SCOP is used here as an example to show the features of structure-based families. SCOP can be accessed through its home server in the UK (http://scop.mrc-lmb.cam.ac.uk/scop/). SCOP describes the hierarchical relationship among proteins through the major levels of (homologous) family, superfamily, and fold. Proteins are clustered together into a (homologous) family if they have significant sequence similarity. Different families that have low sequence similarity but whose structural and functional features suggest a common evolutionary origin are placed together in a superfamily. Different superfamilies are categorized into a fold if they have the same major secondary structures in the same arrangement and with the same topological connections (the peripheral elements of secondary structure and turn regions may differ in size and conformation). Two superfamilies in the same fold may not have a common evolutionary origin. Their structural similarities may arise from the physics and chemistry of proteins favoring certain packing arrangements and chain topologies (Murzin et al., 1995). Figure 19.4.3 shows the SCOP interface using an example of protein 1gox in the PDB.

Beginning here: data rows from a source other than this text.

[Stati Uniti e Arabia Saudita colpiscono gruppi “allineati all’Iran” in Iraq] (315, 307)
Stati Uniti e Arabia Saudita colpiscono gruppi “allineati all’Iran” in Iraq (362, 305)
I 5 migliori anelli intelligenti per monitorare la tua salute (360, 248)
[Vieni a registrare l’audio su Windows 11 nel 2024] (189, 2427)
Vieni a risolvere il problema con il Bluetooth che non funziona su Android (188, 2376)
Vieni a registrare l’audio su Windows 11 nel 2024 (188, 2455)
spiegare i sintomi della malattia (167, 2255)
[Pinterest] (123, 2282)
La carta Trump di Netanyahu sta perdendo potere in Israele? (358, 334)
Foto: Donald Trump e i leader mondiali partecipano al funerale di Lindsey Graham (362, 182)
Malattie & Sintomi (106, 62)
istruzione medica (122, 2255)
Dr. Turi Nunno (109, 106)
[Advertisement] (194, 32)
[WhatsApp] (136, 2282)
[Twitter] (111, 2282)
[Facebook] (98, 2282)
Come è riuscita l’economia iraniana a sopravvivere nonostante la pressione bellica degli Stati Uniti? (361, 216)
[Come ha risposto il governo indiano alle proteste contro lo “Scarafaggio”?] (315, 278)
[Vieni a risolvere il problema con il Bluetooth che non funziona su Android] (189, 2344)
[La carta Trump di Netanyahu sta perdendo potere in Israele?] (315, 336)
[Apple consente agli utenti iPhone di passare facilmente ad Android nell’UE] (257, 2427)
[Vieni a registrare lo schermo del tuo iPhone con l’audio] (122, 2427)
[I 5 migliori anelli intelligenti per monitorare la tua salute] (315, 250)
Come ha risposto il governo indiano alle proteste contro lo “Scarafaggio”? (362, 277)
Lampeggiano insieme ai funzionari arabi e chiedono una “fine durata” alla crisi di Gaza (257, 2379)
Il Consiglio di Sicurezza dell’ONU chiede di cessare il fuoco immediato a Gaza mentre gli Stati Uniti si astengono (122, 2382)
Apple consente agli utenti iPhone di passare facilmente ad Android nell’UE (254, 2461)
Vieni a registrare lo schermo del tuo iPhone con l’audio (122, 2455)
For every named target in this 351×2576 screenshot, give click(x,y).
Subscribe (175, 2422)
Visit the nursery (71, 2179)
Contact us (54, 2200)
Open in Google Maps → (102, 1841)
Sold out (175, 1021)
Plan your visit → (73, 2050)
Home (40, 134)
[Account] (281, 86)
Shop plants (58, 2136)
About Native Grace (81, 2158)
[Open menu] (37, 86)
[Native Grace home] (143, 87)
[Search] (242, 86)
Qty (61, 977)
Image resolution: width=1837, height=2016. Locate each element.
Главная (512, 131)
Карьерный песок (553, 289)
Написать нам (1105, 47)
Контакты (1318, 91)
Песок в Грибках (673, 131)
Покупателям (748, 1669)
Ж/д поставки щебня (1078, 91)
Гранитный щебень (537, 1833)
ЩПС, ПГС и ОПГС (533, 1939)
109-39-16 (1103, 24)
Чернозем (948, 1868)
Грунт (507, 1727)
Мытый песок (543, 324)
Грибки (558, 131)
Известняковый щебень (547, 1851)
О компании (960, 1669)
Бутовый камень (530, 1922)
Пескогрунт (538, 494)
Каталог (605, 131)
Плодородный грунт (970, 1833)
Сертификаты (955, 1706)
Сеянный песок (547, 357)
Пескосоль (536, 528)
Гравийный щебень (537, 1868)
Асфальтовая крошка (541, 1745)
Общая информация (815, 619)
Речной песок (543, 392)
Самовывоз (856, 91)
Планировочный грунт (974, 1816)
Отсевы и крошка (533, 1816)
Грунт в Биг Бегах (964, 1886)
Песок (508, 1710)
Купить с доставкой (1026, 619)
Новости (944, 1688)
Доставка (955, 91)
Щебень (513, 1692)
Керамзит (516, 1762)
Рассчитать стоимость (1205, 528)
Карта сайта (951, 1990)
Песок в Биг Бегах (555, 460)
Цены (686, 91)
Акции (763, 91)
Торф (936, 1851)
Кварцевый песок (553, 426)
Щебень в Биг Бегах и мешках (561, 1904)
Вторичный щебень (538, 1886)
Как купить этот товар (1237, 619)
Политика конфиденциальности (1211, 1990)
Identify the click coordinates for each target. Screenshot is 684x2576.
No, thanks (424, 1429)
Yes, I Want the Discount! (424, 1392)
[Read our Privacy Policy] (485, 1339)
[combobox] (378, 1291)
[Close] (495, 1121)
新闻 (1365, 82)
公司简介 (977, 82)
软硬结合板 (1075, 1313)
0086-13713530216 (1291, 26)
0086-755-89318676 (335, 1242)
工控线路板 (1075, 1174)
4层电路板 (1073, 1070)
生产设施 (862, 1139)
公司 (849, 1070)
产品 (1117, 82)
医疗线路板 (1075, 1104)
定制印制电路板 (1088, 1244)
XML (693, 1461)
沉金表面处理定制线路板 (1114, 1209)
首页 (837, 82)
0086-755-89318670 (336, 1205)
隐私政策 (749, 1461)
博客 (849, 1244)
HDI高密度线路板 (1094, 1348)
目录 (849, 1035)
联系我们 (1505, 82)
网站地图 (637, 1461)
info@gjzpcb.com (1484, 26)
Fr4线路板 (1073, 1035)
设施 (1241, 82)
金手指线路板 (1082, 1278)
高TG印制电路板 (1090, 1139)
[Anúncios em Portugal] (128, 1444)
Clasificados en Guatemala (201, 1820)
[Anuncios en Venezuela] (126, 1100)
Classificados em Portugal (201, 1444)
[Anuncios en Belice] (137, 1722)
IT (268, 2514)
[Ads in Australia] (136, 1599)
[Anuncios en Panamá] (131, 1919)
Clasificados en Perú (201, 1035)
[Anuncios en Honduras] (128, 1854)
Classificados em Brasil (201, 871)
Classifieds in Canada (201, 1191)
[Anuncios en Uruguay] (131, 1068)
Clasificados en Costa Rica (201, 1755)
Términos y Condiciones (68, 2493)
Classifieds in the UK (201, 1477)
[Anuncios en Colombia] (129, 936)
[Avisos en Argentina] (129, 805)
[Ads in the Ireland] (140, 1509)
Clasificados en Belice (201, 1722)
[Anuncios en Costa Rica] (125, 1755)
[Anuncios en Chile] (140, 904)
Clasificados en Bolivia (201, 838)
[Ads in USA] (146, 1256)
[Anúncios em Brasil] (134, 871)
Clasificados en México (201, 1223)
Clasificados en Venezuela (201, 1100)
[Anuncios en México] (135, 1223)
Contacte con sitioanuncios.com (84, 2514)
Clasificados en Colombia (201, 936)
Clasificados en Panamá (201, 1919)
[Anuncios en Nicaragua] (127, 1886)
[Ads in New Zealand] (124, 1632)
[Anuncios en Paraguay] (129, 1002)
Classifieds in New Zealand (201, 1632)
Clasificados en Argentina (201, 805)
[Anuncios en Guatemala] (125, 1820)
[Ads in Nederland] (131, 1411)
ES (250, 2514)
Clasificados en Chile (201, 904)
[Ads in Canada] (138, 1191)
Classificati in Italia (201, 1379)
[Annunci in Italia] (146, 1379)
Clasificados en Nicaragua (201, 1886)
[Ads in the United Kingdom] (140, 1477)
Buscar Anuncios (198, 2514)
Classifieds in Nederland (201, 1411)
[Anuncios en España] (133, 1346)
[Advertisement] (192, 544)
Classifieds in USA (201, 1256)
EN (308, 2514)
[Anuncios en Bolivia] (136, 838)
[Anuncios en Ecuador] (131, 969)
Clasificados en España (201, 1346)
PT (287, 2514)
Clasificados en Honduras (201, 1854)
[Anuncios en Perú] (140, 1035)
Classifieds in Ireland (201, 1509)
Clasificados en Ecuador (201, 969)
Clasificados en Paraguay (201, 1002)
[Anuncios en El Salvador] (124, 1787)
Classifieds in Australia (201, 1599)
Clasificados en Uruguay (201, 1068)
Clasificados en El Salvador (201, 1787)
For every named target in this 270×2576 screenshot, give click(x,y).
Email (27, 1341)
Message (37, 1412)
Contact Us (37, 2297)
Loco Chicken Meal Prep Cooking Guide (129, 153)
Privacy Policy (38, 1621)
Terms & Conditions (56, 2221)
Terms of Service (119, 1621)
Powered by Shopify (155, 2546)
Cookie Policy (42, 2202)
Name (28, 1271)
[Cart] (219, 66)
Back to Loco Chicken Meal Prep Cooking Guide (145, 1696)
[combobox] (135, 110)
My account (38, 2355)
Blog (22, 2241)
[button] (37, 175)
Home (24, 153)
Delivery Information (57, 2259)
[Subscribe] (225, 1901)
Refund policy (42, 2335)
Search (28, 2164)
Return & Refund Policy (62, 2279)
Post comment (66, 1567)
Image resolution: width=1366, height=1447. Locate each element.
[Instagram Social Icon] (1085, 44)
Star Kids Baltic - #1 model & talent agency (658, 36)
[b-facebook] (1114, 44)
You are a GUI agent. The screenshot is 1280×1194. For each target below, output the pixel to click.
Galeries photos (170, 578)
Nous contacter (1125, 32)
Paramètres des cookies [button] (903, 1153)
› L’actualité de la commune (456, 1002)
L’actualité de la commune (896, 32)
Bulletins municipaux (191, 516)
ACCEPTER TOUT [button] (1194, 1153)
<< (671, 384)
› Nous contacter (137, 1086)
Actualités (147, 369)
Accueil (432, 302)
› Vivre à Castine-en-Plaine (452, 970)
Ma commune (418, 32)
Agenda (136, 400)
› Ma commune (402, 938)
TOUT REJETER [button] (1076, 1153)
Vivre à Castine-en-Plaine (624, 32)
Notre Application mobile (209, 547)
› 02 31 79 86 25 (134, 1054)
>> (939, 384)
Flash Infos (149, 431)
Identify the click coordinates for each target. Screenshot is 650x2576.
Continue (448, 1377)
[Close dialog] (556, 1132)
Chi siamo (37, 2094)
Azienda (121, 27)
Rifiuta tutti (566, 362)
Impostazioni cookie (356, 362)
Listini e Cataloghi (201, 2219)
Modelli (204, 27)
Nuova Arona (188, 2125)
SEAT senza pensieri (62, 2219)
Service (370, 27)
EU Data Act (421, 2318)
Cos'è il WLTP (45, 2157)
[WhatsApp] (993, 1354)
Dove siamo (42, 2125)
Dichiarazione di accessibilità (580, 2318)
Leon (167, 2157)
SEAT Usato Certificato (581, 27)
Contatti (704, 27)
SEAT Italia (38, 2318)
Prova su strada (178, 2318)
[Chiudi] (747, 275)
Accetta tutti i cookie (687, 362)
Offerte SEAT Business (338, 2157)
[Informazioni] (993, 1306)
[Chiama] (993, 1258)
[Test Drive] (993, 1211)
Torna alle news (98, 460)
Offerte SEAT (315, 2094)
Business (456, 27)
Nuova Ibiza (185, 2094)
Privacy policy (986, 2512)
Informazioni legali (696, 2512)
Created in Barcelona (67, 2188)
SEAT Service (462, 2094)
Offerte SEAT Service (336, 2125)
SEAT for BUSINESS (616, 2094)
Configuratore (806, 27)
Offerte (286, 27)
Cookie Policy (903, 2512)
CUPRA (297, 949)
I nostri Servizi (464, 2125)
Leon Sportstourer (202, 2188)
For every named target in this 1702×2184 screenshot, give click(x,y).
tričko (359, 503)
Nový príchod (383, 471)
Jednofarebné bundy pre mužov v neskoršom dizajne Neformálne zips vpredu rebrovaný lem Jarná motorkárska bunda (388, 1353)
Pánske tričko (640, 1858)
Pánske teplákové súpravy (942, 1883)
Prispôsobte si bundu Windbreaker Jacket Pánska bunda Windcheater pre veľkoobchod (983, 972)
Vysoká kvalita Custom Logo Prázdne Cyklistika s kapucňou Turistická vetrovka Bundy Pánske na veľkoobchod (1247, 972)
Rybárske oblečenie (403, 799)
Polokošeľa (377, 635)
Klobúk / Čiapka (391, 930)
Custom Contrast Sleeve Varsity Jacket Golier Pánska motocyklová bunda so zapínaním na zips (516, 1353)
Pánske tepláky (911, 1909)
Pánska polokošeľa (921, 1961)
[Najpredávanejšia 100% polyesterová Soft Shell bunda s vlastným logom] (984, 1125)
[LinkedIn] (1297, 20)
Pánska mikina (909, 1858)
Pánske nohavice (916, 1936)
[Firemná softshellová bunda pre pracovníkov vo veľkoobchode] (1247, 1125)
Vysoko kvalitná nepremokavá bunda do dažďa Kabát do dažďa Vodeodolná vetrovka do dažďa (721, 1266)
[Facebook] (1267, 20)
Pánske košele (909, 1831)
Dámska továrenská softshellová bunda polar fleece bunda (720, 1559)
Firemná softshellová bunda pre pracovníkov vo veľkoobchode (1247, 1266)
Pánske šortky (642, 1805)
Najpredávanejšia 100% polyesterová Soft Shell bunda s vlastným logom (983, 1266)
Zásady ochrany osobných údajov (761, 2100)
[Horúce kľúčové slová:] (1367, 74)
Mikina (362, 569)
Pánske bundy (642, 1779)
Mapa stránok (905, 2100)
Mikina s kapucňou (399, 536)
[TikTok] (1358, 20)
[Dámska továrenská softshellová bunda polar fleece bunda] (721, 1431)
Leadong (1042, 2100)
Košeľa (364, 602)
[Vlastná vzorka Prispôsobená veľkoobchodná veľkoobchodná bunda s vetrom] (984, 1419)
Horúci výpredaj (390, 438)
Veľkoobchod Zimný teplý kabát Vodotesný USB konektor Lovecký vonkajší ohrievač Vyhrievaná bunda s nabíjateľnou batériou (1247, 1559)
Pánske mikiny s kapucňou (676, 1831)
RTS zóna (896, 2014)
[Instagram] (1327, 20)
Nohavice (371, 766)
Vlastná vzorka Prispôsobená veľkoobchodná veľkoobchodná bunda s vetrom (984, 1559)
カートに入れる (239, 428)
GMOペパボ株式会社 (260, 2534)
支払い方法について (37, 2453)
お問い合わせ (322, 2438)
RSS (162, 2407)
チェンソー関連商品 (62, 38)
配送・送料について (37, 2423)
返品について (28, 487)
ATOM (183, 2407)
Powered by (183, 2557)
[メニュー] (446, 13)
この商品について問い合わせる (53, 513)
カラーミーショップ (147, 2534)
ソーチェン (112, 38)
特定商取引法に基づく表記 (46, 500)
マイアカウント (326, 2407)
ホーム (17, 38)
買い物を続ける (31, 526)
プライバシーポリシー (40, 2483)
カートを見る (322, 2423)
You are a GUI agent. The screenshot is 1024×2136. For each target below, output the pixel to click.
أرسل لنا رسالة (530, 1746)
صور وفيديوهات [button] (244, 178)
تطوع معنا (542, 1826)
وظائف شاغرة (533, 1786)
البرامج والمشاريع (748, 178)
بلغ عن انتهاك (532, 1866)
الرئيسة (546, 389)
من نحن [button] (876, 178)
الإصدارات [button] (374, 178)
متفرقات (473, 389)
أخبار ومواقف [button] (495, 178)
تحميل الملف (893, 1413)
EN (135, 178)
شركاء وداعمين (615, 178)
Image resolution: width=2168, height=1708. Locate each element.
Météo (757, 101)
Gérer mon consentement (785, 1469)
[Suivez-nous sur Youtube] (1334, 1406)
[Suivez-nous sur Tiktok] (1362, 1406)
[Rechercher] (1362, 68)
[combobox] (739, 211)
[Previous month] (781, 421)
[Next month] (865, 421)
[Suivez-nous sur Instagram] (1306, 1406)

Databases for Function-Based Protein Families
There are various protein functional families classified from different perspectives. The ENZYME data bank (Bairoch, 1993) contains the following data for each enzyme: EC number, recommended name, alternative names, catalytic activity, cofactors, pointers to the UniProt entry, and pointers to any disease associated with a deficiency of the enzyme. BRENDA (Scheer et al., 2011) collects extensive enzyme functional data. Catalytic Site Atlas (Porter et al., 2004) is a database of three-dimensional enzyme active sites derived from PDB structures. Various gene ontologies, such as Gene Ontology (GO; The Gene Ontology Consortium, 2000) and KEGG, also organize proteins into functional categories. Annotation and analysis by these ontologies for a given list of genes can be carried out using tools and databases such as DAVID (Database for Annotation, Visualization and Integrated Discovery; Huang et al., 2009). In addition, there are a growing number of databases dedicated to special types of proteins, such as G-protein-coupled receptors, transporters, and protein kinases, as shown in Table 19.4.1.
OTHER DATABASES
Protein Modification Databases
There are a number of databases for protein post-translational modifications. O-GlycBase (Gupta et al., 1999) collected, experimentally verified O- or C-glycosylation sites. Plant Protein Phosphorylation Database (P3DB; Gao et al., 2009) condenses phosphoproteomics information (including experimental phosphorylation sites) from various plants. Compendium of protein lysine acetylation (CPLA; Liu et al., 2010) includes manually curated lysine acetylated substrates with their sites.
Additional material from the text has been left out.